Meet the Knoxville woman behind a nationwide jewelry trend
Sick of fighting with a clasp to put on a bracelet every day? Want something you can keep on that's custom-fit, has meaning, and can match with a loved one? ACF Jewelry has the answer for you.
In fifth grade, Caroline Farris got in trouble for selling handmade jewelry out of her locker.
Now, it’s her full-time job.
“I did have a very deep love of jewelry making when I was young,” said Farris “I took a metals course in college, and I just fell in love with it, so I ended up minoring in metals.”
Farris took that knowledge and a suitcase and left for New York, where she spent three years working for couture fashion designer Cynthia Rowley.
On the side, she was still making jewelry as part of her own line, called ACF Jewelry. ACF stands for Amanda Caroline Farris, her full name.
She never put her passion aside, even when she moved back to Knoxville in 2015, working both in marketing and the restaurant world. Farris helped open the popular downtown Knoxville restaurant Emilia in 2016.
“I never let it die while I was working for other people,” said Farris. “Even in the restaurant world, I was still doing custom stuff on the side. And at one point, I had 10 wholesale accounts across the southeast. So I was doing what I could to feed my passion, my side hustle.”
In 2019, she made the jump from general manager of a popular restaurant to full-time jewelry artist.

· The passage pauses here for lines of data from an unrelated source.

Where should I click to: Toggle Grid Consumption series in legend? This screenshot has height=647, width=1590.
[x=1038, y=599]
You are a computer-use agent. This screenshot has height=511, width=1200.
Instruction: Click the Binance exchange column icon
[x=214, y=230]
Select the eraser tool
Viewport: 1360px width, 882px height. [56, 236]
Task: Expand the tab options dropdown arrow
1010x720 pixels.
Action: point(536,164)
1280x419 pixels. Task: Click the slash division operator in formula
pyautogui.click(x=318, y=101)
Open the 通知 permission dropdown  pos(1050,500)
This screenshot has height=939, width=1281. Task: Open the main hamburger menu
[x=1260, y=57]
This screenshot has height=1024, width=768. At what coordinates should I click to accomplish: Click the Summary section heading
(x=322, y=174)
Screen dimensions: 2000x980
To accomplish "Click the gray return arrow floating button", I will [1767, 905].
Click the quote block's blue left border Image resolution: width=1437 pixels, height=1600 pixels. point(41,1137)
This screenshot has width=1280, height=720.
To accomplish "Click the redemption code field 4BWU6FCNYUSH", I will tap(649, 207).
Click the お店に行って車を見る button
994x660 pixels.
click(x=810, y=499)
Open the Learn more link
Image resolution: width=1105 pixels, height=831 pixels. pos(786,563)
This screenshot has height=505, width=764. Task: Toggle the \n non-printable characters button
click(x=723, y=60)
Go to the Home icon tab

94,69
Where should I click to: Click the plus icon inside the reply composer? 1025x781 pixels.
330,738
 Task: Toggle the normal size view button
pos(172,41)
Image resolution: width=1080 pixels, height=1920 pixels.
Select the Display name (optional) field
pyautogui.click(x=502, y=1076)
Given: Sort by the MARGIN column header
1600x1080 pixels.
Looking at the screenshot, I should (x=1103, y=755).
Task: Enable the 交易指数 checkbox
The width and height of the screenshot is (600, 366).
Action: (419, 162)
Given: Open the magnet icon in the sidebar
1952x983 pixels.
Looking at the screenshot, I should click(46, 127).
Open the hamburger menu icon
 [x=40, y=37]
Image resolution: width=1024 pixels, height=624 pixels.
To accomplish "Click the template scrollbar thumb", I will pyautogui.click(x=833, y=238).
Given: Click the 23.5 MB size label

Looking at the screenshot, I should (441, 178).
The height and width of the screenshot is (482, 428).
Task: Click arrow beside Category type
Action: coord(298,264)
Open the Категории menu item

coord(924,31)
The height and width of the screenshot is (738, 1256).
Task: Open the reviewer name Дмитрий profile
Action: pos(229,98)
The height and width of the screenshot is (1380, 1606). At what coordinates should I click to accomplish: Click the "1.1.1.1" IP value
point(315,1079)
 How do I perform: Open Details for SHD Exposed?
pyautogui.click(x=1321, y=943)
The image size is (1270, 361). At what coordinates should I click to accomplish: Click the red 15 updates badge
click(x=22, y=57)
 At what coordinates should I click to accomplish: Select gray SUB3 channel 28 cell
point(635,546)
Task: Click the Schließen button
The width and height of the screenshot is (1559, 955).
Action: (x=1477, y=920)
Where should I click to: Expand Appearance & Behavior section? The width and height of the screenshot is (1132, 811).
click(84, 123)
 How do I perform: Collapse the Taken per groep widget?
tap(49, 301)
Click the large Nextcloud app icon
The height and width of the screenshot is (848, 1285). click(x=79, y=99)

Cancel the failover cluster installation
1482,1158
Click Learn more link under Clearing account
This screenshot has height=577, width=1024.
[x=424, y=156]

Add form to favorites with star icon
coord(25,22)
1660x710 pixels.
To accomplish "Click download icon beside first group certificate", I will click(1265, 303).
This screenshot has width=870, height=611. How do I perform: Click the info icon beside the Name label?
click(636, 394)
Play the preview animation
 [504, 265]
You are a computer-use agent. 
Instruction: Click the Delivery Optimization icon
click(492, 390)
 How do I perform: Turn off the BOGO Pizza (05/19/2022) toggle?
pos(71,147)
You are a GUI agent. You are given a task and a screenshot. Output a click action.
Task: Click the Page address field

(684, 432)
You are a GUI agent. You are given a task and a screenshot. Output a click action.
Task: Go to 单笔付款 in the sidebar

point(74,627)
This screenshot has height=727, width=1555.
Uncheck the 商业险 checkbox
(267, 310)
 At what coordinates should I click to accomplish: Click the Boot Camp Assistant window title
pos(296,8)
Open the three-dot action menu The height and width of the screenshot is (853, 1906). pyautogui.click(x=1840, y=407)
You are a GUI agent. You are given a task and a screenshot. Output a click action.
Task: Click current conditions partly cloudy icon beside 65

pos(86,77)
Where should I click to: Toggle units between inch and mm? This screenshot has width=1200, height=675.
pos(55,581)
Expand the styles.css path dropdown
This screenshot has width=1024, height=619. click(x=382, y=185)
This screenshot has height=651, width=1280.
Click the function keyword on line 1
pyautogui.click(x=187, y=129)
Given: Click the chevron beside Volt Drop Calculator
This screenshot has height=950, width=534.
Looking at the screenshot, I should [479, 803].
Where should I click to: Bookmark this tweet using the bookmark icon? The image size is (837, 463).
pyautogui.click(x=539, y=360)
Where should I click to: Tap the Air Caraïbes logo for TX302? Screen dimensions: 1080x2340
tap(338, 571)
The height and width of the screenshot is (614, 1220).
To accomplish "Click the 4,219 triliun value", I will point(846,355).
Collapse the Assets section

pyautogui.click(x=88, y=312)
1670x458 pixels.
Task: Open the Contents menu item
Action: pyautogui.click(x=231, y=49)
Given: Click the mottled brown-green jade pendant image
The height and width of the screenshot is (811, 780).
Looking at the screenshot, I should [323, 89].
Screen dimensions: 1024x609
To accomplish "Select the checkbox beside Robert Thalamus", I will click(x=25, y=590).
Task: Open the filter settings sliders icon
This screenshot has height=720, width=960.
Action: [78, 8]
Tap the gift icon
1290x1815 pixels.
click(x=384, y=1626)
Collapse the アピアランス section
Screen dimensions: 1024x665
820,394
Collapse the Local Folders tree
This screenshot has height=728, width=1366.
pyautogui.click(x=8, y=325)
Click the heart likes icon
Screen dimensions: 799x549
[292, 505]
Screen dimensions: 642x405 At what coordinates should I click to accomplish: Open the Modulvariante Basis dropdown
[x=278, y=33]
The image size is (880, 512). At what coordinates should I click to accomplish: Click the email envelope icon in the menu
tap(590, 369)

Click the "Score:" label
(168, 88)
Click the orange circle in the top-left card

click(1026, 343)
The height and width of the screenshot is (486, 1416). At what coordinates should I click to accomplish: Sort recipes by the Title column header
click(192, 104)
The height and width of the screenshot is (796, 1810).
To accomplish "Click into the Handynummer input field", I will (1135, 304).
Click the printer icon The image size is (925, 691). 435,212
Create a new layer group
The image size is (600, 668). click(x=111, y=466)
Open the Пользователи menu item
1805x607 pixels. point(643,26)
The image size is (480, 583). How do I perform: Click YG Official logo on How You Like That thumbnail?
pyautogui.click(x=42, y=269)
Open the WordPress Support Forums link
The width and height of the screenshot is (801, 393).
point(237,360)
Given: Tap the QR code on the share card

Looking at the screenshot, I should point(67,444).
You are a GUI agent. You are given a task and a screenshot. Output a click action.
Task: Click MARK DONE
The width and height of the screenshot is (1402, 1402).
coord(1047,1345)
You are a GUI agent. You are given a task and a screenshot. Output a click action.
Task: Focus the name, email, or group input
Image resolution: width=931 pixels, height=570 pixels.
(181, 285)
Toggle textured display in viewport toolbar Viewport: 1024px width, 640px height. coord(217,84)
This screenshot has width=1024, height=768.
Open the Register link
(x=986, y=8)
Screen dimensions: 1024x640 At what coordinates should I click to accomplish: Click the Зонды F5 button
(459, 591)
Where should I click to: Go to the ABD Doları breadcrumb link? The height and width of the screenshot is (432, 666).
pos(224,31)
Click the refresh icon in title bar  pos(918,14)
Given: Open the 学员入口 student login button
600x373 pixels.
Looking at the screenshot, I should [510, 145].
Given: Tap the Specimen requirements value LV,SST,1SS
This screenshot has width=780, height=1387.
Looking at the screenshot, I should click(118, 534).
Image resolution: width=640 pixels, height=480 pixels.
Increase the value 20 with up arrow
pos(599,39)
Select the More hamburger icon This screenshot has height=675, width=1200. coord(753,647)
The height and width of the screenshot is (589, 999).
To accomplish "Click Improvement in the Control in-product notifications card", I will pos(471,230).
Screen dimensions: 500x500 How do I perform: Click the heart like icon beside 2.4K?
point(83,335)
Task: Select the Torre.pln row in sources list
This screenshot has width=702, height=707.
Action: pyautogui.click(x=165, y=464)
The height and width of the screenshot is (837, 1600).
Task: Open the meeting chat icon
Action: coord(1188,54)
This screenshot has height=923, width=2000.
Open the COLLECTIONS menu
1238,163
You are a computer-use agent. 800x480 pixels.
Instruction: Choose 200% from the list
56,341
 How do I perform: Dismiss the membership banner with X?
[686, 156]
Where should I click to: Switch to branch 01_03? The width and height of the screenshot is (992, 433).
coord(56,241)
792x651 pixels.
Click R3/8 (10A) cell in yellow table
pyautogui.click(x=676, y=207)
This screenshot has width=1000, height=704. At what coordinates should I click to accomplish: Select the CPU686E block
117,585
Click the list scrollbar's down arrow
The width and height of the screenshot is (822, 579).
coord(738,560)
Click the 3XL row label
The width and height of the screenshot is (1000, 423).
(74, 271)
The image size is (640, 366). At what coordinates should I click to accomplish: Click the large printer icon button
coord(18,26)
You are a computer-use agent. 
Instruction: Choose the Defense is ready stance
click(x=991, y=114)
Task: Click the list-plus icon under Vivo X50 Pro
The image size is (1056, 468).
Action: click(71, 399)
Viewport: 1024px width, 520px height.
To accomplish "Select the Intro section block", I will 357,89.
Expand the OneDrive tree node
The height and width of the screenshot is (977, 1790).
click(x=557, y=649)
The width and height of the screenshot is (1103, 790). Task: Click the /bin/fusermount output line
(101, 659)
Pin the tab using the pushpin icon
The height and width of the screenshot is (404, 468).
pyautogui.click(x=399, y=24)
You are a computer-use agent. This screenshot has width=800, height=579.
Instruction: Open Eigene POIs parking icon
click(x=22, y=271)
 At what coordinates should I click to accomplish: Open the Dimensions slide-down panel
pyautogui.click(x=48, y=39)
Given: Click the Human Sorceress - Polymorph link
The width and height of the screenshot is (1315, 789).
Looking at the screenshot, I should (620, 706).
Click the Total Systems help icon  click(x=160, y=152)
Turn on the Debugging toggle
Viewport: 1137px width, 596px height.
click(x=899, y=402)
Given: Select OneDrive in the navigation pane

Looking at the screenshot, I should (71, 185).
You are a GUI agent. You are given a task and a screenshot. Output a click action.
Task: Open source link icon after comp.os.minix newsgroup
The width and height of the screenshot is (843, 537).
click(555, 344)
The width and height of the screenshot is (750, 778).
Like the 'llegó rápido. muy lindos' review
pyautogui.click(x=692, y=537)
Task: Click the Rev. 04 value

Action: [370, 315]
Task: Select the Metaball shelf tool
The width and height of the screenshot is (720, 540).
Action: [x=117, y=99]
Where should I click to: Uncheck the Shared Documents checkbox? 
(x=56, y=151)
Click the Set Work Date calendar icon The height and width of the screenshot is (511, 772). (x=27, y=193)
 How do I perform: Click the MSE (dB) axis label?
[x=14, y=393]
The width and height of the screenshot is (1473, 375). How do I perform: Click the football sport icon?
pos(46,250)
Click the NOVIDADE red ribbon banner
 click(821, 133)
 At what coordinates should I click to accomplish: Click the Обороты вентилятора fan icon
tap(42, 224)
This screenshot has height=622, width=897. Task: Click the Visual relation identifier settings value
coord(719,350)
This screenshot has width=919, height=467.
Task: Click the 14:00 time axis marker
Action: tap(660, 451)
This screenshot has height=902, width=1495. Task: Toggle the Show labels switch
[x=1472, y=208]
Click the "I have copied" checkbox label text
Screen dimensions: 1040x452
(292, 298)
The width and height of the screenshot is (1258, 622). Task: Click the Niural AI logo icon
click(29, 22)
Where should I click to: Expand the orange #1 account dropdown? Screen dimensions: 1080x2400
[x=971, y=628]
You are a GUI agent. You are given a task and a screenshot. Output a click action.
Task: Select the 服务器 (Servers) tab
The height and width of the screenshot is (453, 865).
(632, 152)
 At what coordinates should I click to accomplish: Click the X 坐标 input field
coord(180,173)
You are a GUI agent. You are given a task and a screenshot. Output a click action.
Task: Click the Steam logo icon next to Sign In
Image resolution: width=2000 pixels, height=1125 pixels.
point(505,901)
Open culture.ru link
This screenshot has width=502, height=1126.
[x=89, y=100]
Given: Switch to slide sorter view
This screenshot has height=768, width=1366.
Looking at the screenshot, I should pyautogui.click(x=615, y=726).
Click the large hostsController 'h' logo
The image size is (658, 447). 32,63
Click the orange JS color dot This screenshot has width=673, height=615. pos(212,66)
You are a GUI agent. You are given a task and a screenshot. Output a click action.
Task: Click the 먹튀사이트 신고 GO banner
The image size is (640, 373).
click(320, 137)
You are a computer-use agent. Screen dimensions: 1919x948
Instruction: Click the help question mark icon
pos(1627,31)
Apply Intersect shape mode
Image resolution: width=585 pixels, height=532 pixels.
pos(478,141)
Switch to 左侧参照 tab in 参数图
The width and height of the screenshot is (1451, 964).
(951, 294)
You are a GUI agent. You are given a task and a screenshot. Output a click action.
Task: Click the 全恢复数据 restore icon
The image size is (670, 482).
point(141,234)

Farris opened her first studio space on Jackson Avenue about 6 months before the pandemic hit, and had to pivot. But she’s a pretty good innovator and found a good way to get her name and product out there.
“I found a vending machine on Facebook marketplace,” she said. Farris spent a few days renovating it, and then the city’s only jewelry vending machine was born. She opened her street front studio door, pushed the vending machine into the threshold, and people come safely to shop.
“Yes, we’ll ship it,” she said. “But if someone wants to come and stay outside, do contactless pickup, we did that. It was really fun, and people were such good sports about it.
And along the way of navigating a storefront in a pandemic, Farris helped pioneer what ended up being a major trend across the country – semi-permanent jewelry.
“It’s clasp-less jewelry that you don’t remove daily,” said Farris. “We fit it to each person. I did mostly just bracelets for the first few years and now we do offer necklaces and anklets.”
Her Endless Chain offering is now trademarked, and she’s sold about 3,000 in the past few years.
“So the first two years was me, like, trying to convince people they wanted this, which is so funny,” said Farris. “And then literally overnight I feel like it went from ‘what are you doing?’ to ‘can I have it now.’”
Why would someone want a bracelet they can’t take off?
To commemorate something special. To wear as a friendship bracelet with your sister, mom, relative, or close friend. Something to always have with your significant other (it is Valentine’s Day after all). Or because you’re sick of trying to put on a bracelet yourself every day.
“I don’t care how old you are, it’s kind of annoying to put a bracelet on, and it usually doesn’t always fit right,” said Farris.
She puts these bracelets on customers in her new Jackson Avenue studio space in the Old City, which is a different spot than her pandemic vending machine location. While this jewelry can be broken off as needed, some people’s bracelets have been on for years. It can be soldered on with an open flame, but Farris uses special equipment she made herself.
“I rigged our equipment to do what we want,” said Farris. “Instead of a flame, we’re using low current. So it’s kind of like jumping a car.”
That sounds painful, but it’s not. It feels intimate like you’re getting a tattoo. But it doesn’t physically feel like anything, and you leave with a special memento.
“We are definitely first in the south and first in Tennessee,” said Farris. “And I want to be proud of myself for that. I’m most proud that I have been stubborn, in that at times when I haven’t known exactly where it’s going or what I’m doing, I’ve listened to my heart and gut and kept my business what I want it to be.”
It all goes back to that love of metals, and the spark of joy Farris got from selling jewelry out of her fifth-grade locker.
“You just absolutely don’t know if it’s going to work,” she said. “So you just have to go for it.”
You can visit ACF Jewelry at 111 E. Jackson Ave. Suite 203 in Downtown Knoxville.